24)  Heart of Darkness by Joseph Conrad (this scared the beejesus out of me this one - what on earth was going on?)



25)  Everything by Alain De Botton, but especially The Architecture of Happiness (this man moves me - it is like he reads into my soul - would LOVE to have dinner with him - I have SUCH a crush on him - even though he is bald and has a posh/wank accent)



26)  The Well Trained Mind by Susan Wise Bauer (my homeschool guide - forms the basis of my way of parenting and educating my children)


27)  The Mind of God by Paul Davies (love astronomy and physics - next lifetime perhaps?)


28)  The Prime of Miss Jean Brodie  by Muriel Spark (another feminism book)



29)  The Prophet by Kahlil Gibran (very wise words - especially on marriage and children)


30)  The Surgeon of Crowthorne by Simon Winchester (recommended by my father it is a cool story about how the Oxford English Dictionary was complied - filled with murder and insanity!)


31)  The Turn of the Screw by Henry James (scary)



32)  Too Soon Old, Too Late Smart by Gordon Livingston (wise words from a man who has the right to be the ultimate victim but isn't)

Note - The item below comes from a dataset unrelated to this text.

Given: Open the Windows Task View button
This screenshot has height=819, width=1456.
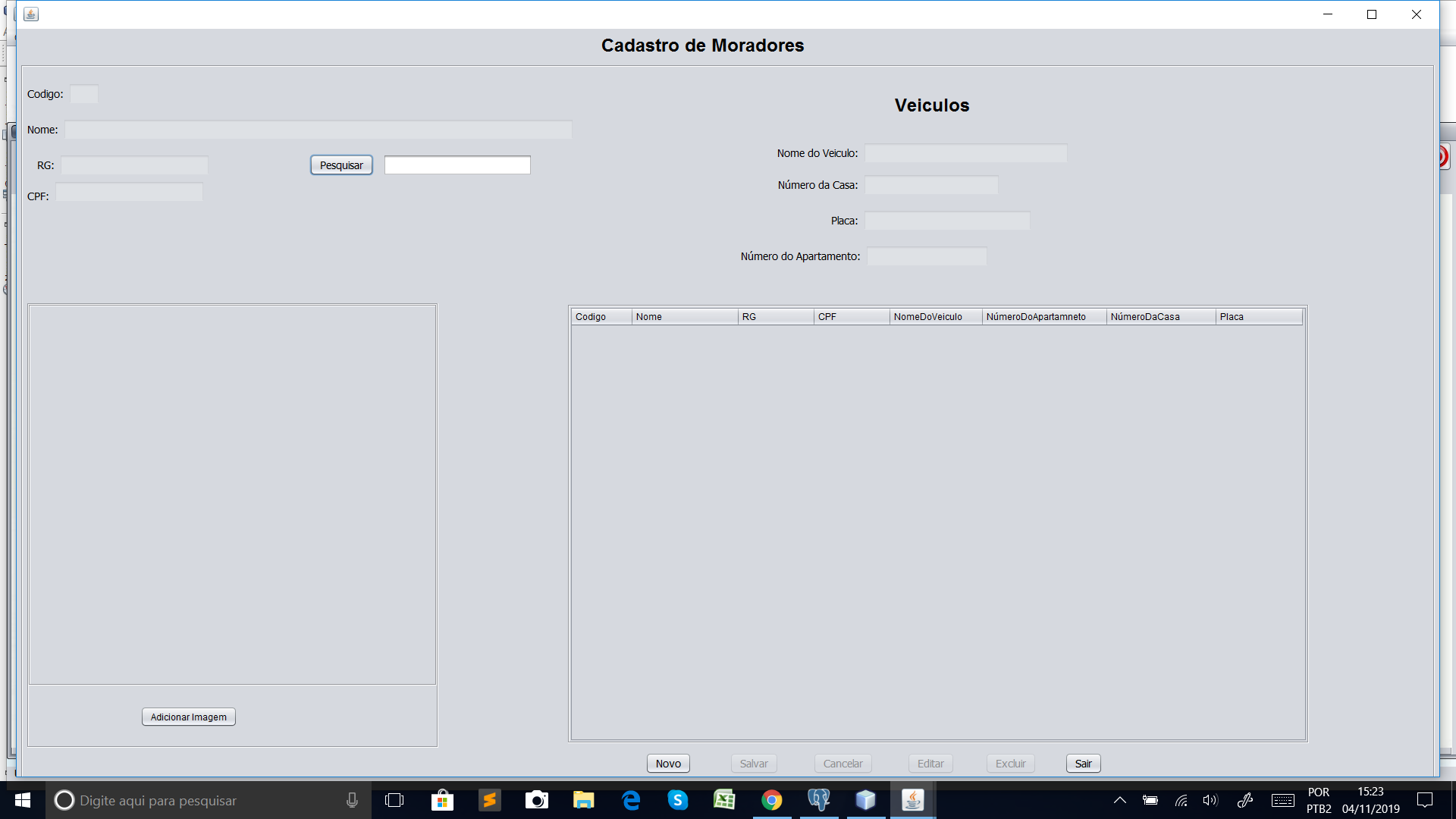Looking at the screenshot, I should coord(394,800).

33)  Middlemarch by George Elliot (Just a great read - I don't remember the details but it has stuck with me).  Also the Mill on the Floss and Silas Marner.


I am sure there are more...... but I will sign off now.  The more I think, the more I think of.....


Whoops was meant to be top 10.  If I went and looked at my bookshelf it would be worse .....  It makes me so happy re reading this list.  These books formed who I am I guess that is why I feel this way.  Great process!